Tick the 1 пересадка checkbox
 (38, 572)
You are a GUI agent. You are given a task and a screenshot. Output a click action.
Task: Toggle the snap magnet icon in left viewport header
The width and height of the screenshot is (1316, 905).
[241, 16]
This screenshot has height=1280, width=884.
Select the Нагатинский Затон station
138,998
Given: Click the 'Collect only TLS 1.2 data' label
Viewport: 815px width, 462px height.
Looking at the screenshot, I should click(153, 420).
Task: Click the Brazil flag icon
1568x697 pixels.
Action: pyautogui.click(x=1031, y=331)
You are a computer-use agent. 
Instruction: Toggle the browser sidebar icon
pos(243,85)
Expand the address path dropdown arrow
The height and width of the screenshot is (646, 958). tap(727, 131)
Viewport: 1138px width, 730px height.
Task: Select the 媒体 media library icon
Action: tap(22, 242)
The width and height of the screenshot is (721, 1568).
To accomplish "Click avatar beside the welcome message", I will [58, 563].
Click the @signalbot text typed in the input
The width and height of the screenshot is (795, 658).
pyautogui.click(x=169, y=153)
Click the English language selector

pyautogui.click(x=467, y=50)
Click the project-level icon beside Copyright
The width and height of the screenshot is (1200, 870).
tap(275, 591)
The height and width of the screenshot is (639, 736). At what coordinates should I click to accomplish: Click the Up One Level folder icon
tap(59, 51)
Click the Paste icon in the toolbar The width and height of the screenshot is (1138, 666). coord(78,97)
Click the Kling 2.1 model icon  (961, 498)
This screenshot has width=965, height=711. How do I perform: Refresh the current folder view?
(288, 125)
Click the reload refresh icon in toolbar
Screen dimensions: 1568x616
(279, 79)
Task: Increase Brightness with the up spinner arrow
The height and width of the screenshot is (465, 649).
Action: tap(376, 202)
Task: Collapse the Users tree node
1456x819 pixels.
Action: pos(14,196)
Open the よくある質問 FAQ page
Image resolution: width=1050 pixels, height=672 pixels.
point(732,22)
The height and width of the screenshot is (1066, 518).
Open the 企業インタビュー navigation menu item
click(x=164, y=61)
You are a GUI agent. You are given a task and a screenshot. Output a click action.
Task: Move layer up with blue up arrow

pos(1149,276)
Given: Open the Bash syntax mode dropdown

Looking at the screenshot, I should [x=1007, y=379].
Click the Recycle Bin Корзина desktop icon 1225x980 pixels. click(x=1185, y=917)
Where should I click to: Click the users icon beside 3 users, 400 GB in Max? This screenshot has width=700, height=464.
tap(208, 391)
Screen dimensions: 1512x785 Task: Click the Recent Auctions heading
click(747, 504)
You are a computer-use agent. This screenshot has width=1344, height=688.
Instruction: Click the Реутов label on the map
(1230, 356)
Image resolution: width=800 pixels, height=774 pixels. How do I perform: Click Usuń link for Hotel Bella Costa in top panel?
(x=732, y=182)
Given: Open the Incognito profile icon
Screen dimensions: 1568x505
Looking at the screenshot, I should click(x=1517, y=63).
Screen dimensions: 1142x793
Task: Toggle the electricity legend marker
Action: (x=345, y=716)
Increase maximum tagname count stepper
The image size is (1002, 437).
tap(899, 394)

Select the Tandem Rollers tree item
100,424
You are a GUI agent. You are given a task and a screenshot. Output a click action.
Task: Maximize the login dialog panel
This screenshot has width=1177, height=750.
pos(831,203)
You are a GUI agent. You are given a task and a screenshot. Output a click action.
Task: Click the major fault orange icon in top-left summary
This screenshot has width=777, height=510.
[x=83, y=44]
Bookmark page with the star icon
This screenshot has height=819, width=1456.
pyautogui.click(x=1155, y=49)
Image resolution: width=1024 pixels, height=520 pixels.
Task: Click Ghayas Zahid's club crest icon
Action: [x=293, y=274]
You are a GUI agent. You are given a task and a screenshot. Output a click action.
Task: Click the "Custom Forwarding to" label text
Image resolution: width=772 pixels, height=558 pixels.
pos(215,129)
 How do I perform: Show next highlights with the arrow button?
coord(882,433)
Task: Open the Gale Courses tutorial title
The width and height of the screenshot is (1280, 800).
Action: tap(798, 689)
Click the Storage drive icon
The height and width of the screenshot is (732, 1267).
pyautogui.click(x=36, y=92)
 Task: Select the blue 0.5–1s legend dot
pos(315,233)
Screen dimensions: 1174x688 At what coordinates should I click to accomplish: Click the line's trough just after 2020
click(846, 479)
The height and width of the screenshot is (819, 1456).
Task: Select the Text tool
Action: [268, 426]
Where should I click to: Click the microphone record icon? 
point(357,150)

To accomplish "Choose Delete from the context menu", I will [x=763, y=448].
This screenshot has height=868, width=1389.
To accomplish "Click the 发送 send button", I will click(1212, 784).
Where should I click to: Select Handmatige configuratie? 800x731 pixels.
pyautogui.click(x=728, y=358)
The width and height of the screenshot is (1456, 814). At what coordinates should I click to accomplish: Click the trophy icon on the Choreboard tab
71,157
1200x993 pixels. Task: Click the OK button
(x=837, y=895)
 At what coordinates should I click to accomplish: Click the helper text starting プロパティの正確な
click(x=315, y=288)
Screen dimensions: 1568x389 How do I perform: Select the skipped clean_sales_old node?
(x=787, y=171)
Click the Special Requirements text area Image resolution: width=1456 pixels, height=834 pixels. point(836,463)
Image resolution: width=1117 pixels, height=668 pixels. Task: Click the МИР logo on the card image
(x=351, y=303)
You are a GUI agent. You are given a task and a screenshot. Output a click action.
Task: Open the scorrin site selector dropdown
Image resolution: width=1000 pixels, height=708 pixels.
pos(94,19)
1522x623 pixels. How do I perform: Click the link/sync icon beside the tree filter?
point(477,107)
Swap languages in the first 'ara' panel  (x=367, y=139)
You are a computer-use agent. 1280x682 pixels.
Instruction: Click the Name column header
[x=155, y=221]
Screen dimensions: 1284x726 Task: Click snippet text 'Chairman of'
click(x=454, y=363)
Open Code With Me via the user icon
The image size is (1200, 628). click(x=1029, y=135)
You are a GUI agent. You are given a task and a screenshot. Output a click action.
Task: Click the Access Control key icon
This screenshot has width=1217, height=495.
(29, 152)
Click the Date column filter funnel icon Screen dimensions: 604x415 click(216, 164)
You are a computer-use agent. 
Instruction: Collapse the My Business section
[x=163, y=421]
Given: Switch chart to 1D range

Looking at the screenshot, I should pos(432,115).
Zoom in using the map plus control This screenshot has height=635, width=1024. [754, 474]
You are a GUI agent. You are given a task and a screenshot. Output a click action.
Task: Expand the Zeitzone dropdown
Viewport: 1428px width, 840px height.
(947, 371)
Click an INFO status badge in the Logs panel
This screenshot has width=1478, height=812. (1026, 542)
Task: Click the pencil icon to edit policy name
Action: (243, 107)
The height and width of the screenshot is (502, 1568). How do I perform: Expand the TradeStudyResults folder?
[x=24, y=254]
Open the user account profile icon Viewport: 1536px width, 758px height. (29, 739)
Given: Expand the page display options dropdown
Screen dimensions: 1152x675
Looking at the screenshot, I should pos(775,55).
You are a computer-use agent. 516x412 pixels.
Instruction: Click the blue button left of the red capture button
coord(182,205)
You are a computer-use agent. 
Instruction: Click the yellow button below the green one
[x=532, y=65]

WHAT YOU WILL DO — Reproduce verbatim the stretch of the listing from the line containing "Where should I click to: Click the users" through the line containing "(x=732, y=182)", both of those lines included.

RESPONSE —
Where should I click to: Click the users icon beside 3 users, 400 GB in Max? This screenshot has width=700, height=464.
tap(208, 391)
Screen dimensions: 1512x785 Task: Click the Recent Auctions heading
click(747, 504)
You are a computer-use agent. This screenshot has width=1344, height=688.
Instruction: Click the Реутов label on the map
(1230, 356)
Image resolution: width=800 pixels, height=774 pixels. How do I perform: Click Usuń link for Hotel Bella Costa in top panel?
(x=732, y=182)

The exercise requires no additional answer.